Circular Xor Reversal
Description
You have an array $a_0, a_1, \ldots, a_{n-1}$ of length $n$. Initially, $a_i = 2^i$ for all $0 \le i \lt n$. Note that array $a$ is zero-indexed.
You want to reverse this array (that is, make $a_i$ equal to $2^{n-1-i}$ for all $0 \le i \lt n$). To do this, you can perform the following operation no more than $250\,000$ times:
- Select an integer $i$ ($0 \le i \lt n$) and replace $a_i$ by $a_i \oplus a_{(i+1)\bmod n}$.
Here, $\oplus$ denotes the bitwise XOR operation.
Your task is to find any sequence of operations that will result in the array $a$ being reversed. It can be shown that under the given constraints, a solution always exists.
The first line contains a single integer $n$ ($2 \le n \le 400$) — the length of the array $a$.
On the first line print one integer $k$ ($0 \le k \le 250\,000$) — the number of operations performed.
On the second line print $k$ integers $i_1,i_2,\ldots,i_k$ ($0 \le i_j \lt n$). Here, $i_j$ should be the integer selected on the $j$-th operation.
Note that you don't need to minimize the number of operations.
Input
The first line contains a single integer $n$ ($2 \le n \le 400$) — the length of the array $a$.
Output
On the first line print one integer $k$ ($0 \le k \le 250\,000$) — the number of operations performed.
On the second line print $k$ integers $i_1,i_2,\ldots,i_k$ ($0 \le i_j \lt n$). Here, $i_j$ should be the integer selected on the $j$-th operation.
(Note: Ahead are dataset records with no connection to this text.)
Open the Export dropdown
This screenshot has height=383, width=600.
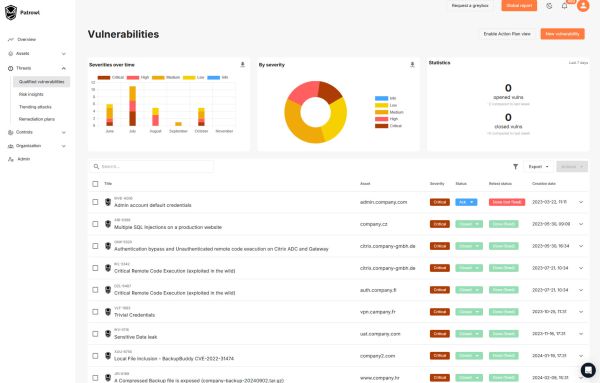[538, 166]
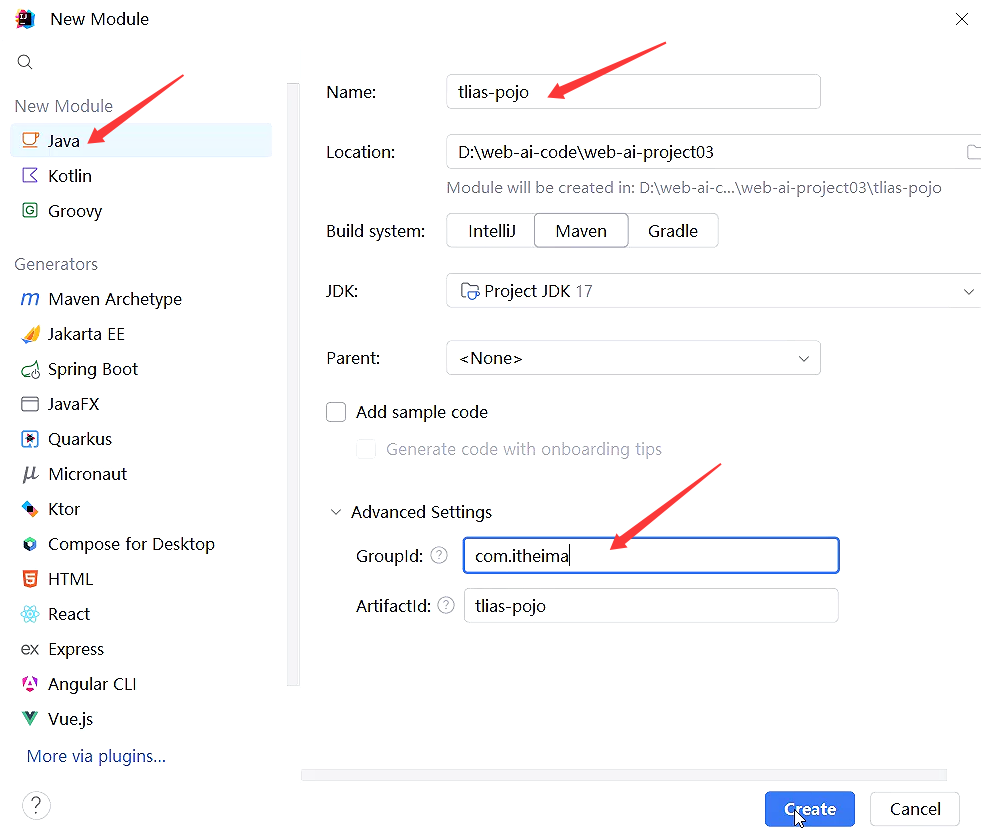Select Gradle as build system
This screenshot has width=981, height=830.
pos(673,231)
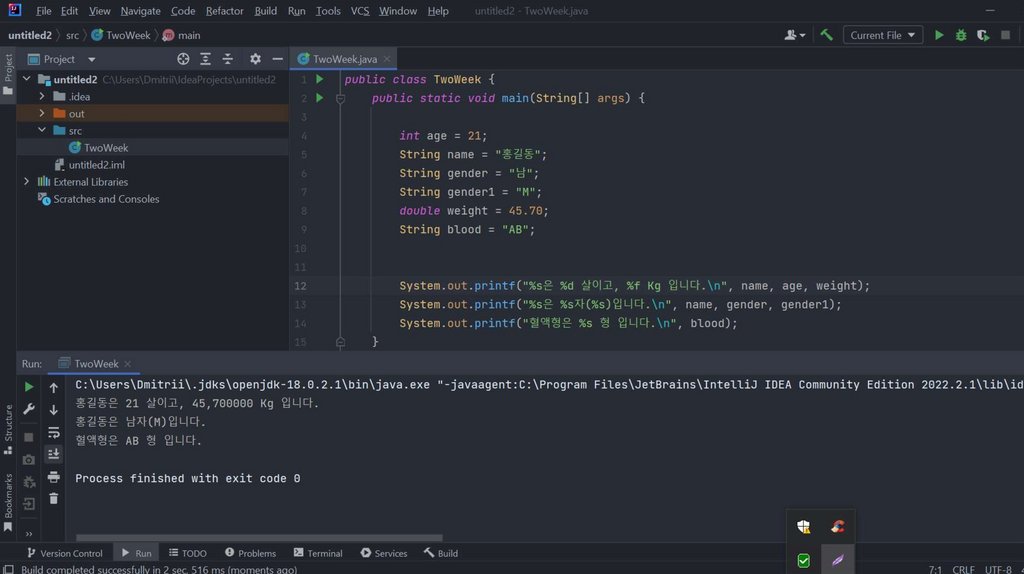This screenshot has width=1024, height=574.
Task: Select untitled2.iml in the project tree
Action: point(96,165)
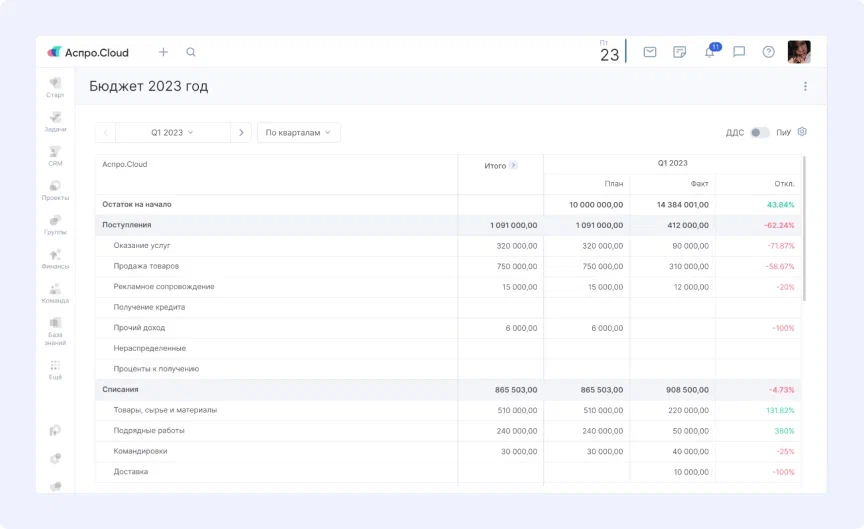
Task: Open the По кварталам grouping dropdown
Action: pyautogui.click(x=298, y=132)
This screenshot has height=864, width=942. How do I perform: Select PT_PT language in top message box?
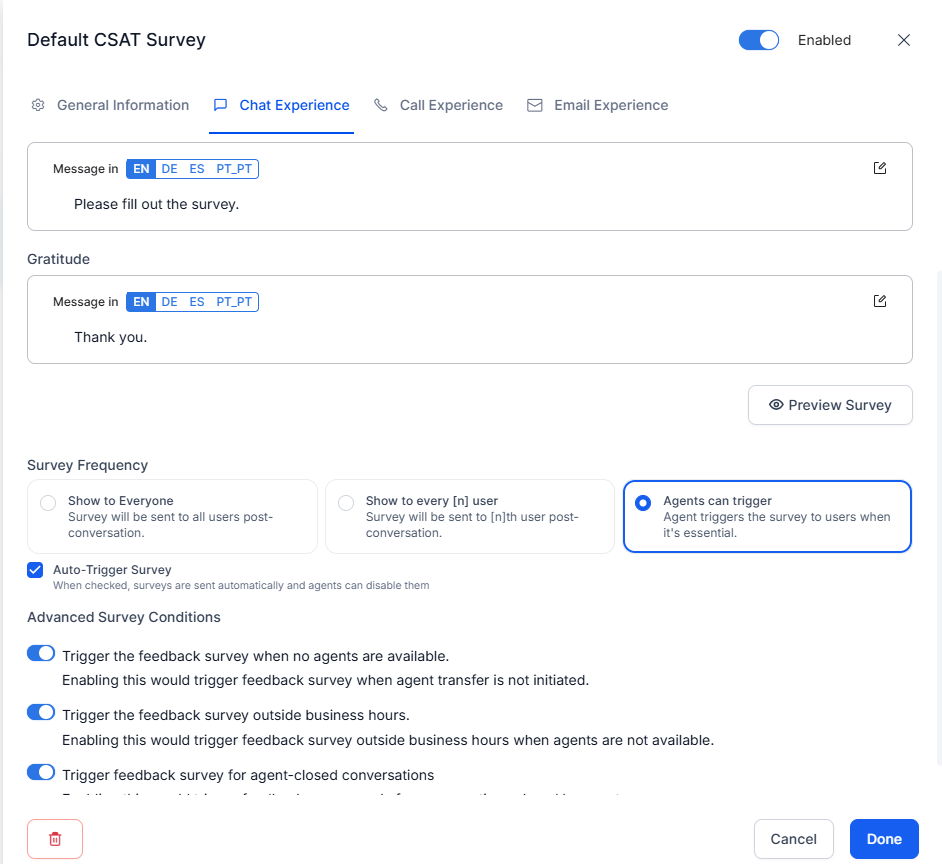234,169
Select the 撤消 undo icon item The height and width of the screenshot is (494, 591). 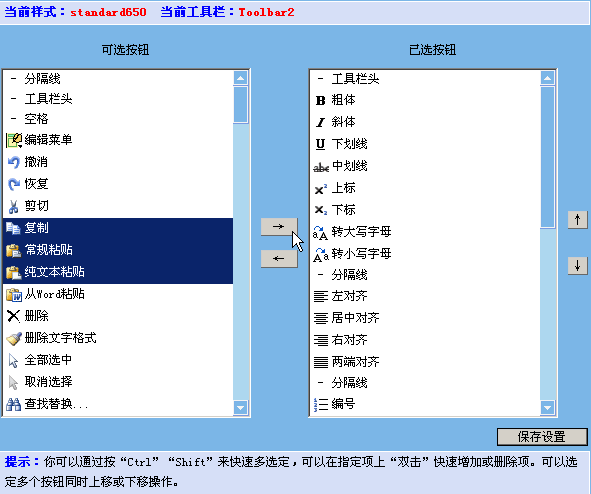coord(14,162)
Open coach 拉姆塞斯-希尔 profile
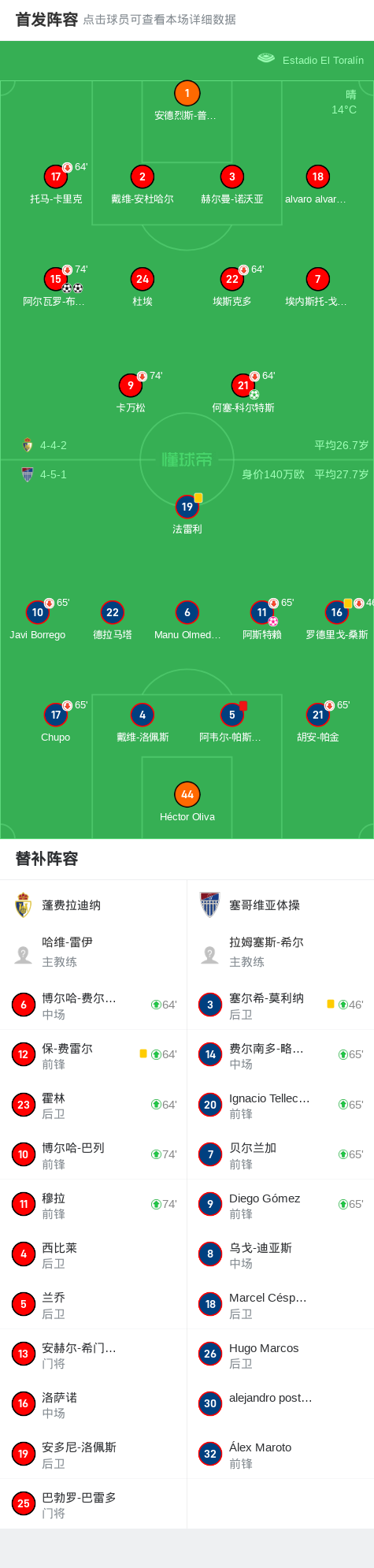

Note that you don't need to minimize the number of operations.
2
3
3
1 0 1
9
1 0 1 0 2 1 0 1 0
Note
In the notes, the elements on which the operations are performed are colored red.
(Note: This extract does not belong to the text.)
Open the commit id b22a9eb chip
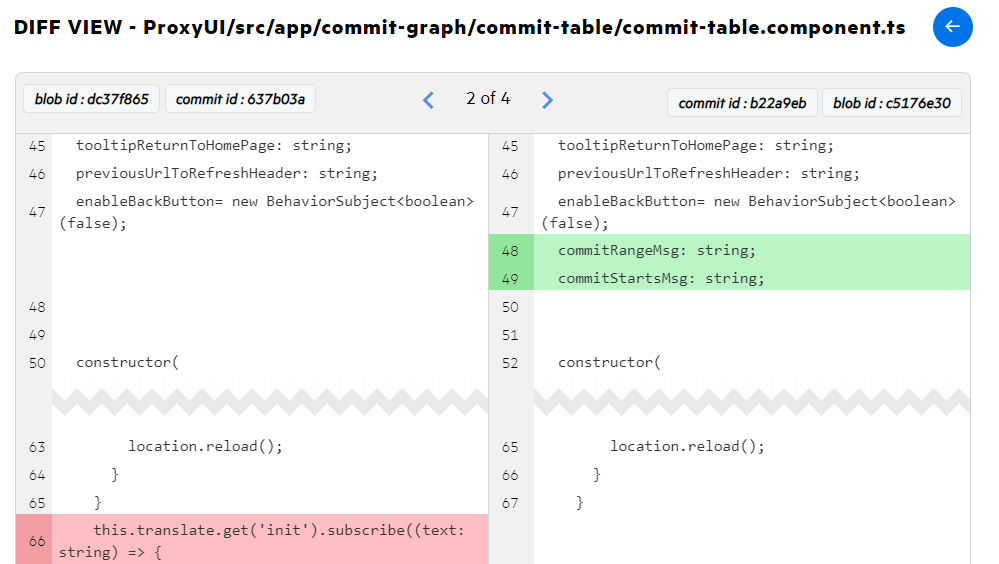This screenshot has height=564, width=999. pos(743,102)
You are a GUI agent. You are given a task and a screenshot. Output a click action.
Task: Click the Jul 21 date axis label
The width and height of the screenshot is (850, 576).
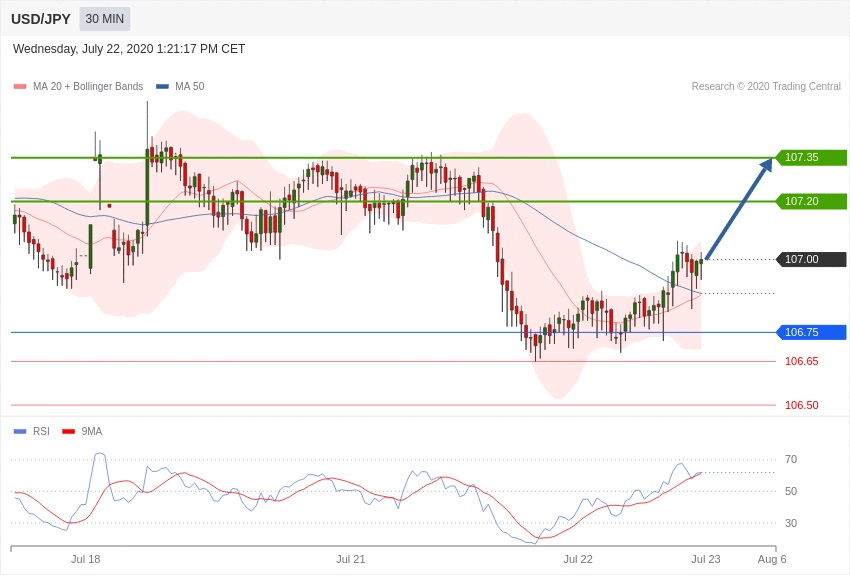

In the first test case, array $a$ will change in the following way:
$[1,\color{red}{2}] \rightarrow [\color{red}{1},3] \rightarrow [2,\color{red}{3}] \rightarrow [2,1]$.
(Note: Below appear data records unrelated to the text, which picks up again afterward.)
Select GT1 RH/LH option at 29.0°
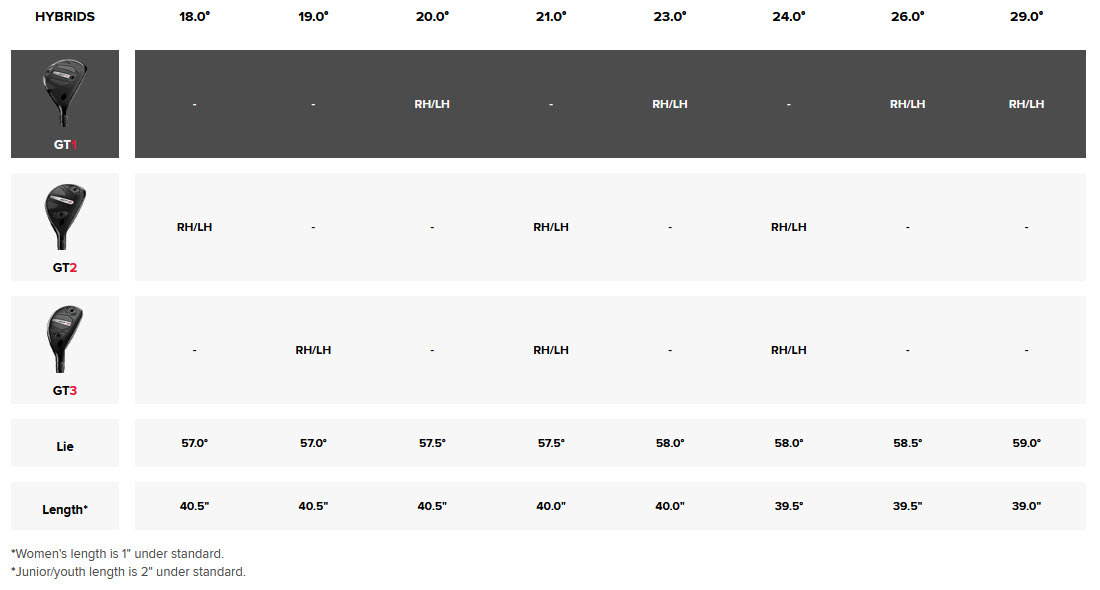 (x=1026, y=104)
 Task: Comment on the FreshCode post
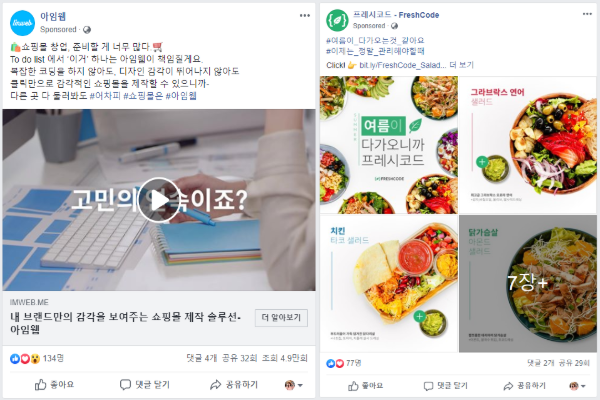(446, 385)
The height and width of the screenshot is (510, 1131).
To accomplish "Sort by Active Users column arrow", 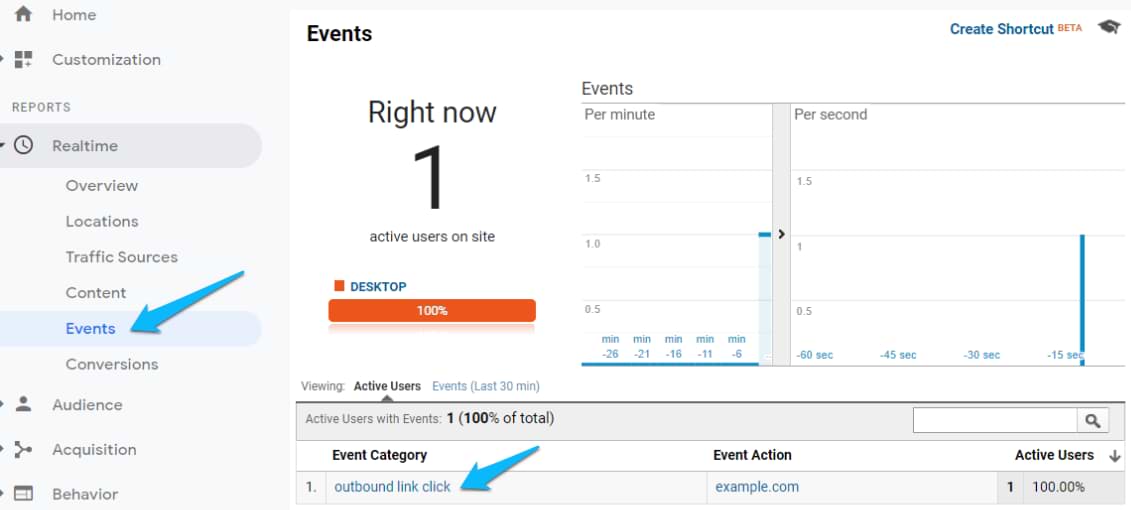I will 1115,455.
In the second test case, array $a$ will change in the following way:
$[1,\color{red}{2},4] \rightarrow [\color{red}{1},6,4] \rightarrow [7,\color{red}{6},4] \rightarrow [\color{red}{7},2,4] \rightarrow [5,2,\color{red}{4}] \rightarrow [5,\color{red}{2},1] \rightarrow [\color{red}{5},3,1] \rightarrow [6,\color{red}{3},1] \rightarrow [\color{red}{6},2,1] \rightarrow [4,2,1]$.